# Confirming "Ekla" Fork-crown



## pauln (Nov 11, 2012)

Could anybody confirm that this fork crown is an Ekla- brand from Belgium, underside has some clues but the only readeble sign is “19”.
I found very little information on the brand, but have a strong believe it’s not Haden or Vagner.
This crown is combined with a Nervex pro lugged frame from the ’50, french threaded, this combination must be original.
Is there more information on the brand or maybe drawings/ pictures from a cataloque to confirm  this crown is an Ekla “No 19” suggest more models.
Any help is welcome to help me Id brand and exact time. 
Thanks Paul Rotterdam,The Nethetlands


----------



## pauln (Nov 12, 2012)

*ekla confirmed!*





Dear readers,
I' ve seen on a page from a 1950 brochure that the crown is a 'D model Ekla crown',
so for me it's confirmed.
Regards Paul


----------



## Boris (Nov 12, 2012)

Hi Paul-
Glad the CABE was able to help. Any other questions?


----------



## Ranger Dan (Nov 13, 2012)

That sure is a beautiful piece.  Would you happen to have photos of the frame?


----------



## sam (Nov 13, 2012)

Nervex pro lugged frame 

You may want to show the frame luggs too---I have the same fork on a 55 Fothergill with oscar egg luggs--they look very close to Nervex pro


----------



## pauln (Nov 13, 2012)

*frame pics*












Hi to all, here some pics of the nervexpro as found; rattlecan black, first cleaning shows blue with golden luglinning.
At this point it became clear there is lack of evidence of the brand, all the paint on the main main tubes was removed, no sign of decals or so, but, a lot of insect stamps in most tubes/stays.
So fully nervex pro lugged 72degrees seat tube, Libellula tubing in British/ISO sizes, Ekla crown, french threaded BB, cups magistroni/spindle ATB?, headset TDC continental, Ambrosio stem/girder style, stamped dropouts and some file work on the headlugs, after removing the paint i have to admit that my other unknown frame has much nicer solderwork..
Better pics will follow, the frame set has got a rust protection inside/ outside and will soon get's her first primer, and yes, i like the old frameparts; headset and stem are as new after cleaning and polishing!!
anyone a clue about this strange combination..?
I searched on everything; french threaded, libullula tubing italian parts, italian bike with nervex pro and french BB?
I will keep you informed about the progress,
Regards Paul nijland
Rotterdam The netherlands


----------



## sam (Nov 13, 2012)

Same fork crown on the Fothergill for compairison



While these do look Nervex they are Oscar Egg



front view of Oscar Egg Luggs



P.T.Stoddard drop-outs


----------



## pauln (Nov 14, 2012)

*dropouts and ekla Fothergill*

Dear Sam,
I came across your fothergill several times, a nice one!
Here some detail photo's
Dropouts differs to yours by; smaller windows, stamped without nice filework, on the right one it looks a crack but it isn't, also the two dropouts itself differs, I made a outline comparisation  and they are not the same! Also the eyelet is on the same flat level, till so far i haven't discovered brand, maybe it's got's triangle windows by hand...
The seat stays measures only 10mm on the dropouts.
Still the maker deceided to do a little bit of file-work on the lugs Headtube, see the picture last post.
The headbadge holes in the headtube are drilled/ slashed in 2 mm, vertical distance is 44 mm and yours?

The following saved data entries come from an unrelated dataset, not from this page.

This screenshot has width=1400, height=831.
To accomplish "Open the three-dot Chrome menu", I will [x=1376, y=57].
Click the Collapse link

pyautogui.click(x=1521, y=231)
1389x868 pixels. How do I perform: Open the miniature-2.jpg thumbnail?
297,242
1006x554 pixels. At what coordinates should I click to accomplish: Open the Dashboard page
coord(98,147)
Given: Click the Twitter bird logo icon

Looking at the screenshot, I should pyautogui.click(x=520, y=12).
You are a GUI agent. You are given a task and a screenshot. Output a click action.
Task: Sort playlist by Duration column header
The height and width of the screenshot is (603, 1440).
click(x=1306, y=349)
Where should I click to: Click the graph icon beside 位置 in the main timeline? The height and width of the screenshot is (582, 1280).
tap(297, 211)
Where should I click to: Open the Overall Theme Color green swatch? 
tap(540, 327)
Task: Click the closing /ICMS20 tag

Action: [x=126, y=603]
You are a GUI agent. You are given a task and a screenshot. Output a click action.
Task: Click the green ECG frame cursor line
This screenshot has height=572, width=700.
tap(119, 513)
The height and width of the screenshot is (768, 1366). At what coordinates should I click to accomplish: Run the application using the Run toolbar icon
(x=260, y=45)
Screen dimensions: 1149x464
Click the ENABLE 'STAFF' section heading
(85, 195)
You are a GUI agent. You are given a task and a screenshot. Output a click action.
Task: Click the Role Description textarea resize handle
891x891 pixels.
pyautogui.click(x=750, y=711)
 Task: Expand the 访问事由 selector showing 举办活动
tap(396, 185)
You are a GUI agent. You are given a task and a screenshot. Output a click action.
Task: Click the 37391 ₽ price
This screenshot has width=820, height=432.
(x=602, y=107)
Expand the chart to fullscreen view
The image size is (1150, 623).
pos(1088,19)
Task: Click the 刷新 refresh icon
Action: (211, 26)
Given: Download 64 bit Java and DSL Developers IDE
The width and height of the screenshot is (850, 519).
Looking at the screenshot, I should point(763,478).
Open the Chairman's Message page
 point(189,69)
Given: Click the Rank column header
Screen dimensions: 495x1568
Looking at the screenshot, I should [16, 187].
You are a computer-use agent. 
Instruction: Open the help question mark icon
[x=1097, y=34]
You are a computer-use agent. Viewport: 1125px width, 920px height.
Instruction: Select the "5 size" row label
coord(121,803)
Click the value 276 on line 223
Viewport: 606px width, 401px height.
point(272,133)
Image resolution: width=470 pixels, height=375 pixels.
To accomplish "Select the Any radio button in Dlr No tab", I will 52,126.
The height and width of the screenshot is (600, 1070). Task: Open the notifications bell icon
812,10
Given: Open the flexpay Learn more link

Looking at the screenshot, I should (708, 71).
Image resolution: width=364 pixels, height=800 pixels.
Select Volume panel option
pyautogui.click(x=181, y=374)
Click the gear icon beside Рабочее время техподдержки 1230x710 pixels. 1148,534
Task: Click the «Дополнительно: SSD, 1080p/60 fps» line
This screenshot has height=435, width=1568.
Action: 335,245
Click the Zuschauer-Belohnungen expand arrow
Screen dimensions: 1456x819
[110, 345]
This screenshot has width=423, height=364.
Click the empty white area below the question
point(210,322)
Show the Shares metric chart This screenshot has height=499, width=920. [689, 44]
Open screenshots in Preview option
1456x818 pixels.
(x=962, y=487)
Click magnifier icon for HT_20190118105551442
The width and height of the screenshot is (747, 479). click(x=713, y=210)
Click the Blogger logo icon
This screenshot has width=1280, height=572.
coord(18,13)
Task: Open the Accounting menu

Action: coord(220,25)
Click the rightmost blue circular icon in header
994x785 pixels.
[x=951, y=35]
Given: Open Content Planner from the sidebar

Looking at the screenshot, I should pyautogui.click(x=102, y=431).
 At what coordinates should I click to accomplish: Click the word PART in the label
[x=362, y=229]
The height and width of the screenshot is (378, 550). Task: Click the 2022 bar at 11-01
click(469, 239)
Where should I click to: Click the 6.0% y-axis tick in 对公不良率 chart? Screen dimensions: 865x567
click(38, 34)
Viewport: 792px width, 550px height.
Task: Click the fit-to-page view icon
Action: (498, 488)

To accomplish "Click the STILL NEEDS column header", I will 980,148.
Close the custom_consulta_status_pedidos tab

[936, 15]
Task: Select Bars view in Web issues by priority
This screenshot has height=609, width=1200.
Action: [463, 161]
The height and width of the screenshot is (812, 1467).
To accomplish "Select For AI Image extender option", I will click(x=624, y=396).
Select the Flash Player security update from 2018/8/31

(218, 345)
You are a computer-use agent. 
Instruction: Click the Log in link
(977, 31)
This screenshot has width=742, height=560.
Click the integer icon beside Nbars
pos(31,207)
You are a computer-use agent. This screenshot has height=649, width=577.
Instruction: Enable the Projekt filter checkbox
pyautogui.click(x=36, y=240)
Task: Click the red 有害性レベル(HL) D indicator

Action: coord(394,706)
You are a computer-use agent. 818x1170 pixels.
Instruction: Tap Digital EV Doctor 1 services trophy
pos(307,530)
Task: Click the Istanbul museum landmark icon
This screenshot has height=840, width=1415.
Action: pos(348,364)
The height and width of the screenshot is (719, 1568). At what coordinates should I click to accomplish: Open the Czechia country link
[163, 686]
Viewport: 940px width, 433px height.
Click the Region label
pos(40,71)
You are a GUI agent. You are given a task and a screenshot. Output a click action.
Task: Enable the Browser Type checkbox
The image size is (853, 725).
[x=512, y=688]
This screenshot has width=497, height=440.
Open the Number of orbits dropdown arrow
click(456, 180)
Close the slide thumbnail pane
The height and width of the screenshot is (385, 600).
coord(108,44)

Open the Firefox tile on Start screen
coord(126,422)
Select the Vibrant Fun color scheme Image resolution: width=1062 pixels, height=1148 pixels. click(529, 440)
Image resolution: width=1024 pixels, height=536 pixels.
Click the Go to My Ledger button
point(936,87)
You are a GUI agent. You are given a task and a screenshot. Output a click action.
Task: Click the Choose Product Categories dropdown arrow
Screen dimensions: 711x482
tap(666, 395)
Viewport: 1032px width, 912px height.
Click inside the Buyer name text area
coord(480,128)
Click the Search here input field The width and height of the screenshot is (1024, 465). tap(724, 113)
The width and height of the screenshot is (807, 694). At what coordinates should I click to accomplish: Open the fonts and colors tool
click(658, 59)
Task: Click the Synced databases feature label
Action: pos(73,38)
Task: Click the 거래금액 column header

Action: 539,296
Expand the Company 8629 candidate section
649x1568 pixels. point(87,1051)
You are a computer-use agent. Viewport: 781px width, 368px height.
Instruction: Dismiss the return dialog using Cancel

At least we share the same Ekla 'D" crown! Here also very thin tapered, from D (fork) to round 12,5-13mm, again same style dropout, same nonchalant finishing, one eyelet each.
I would like to see more details from the nice fothergill!
Regards,
Paul Nijland
Rotterdam The Netherlands


----------



## sam (Nov 15, 2012)




----------



## juvela (Feb 8, 2019)

-----

The combination of British dimension frame tubing with metric ("french") thread bottom bracket shell was employed by the Monark Cykelfabriken Aktigborg of Varberg, Sweden.  Makers of the Monark, Crescent and Scandia cycle marques.



__ https://www.pinterest.com/pin/366480488421097206/









Belgium produced bicycles both to the metric/french standard and to the BSC standard.  Since subject frame exhibits a Belgian crown it would fit in with a Belgian origin.  "In general" if a Belgian manufacturer is of Flemish heritage they will produce cycles to BSC dimension, and if Walloon (French) heritage they will produce to metric/french standard.  It is certainly coneceivable that a Belgian maker might have BSC & metric dimension frame materials under one roof.

Belgian identifications can be difficult because there were hundreds of makers, many quite small.  There was also a great deal of contract manufacture done for retailers.  It was common for individual bicycle shops to have a house brand which they did not produce themselves.

A good spot for continuing  research would be the Belgian francophone forum veloretrocourse: http://veloretrocourse.proboards.com/  Registration is necessary in order to post and is free.

Hope this helps a bit.  

-----


----------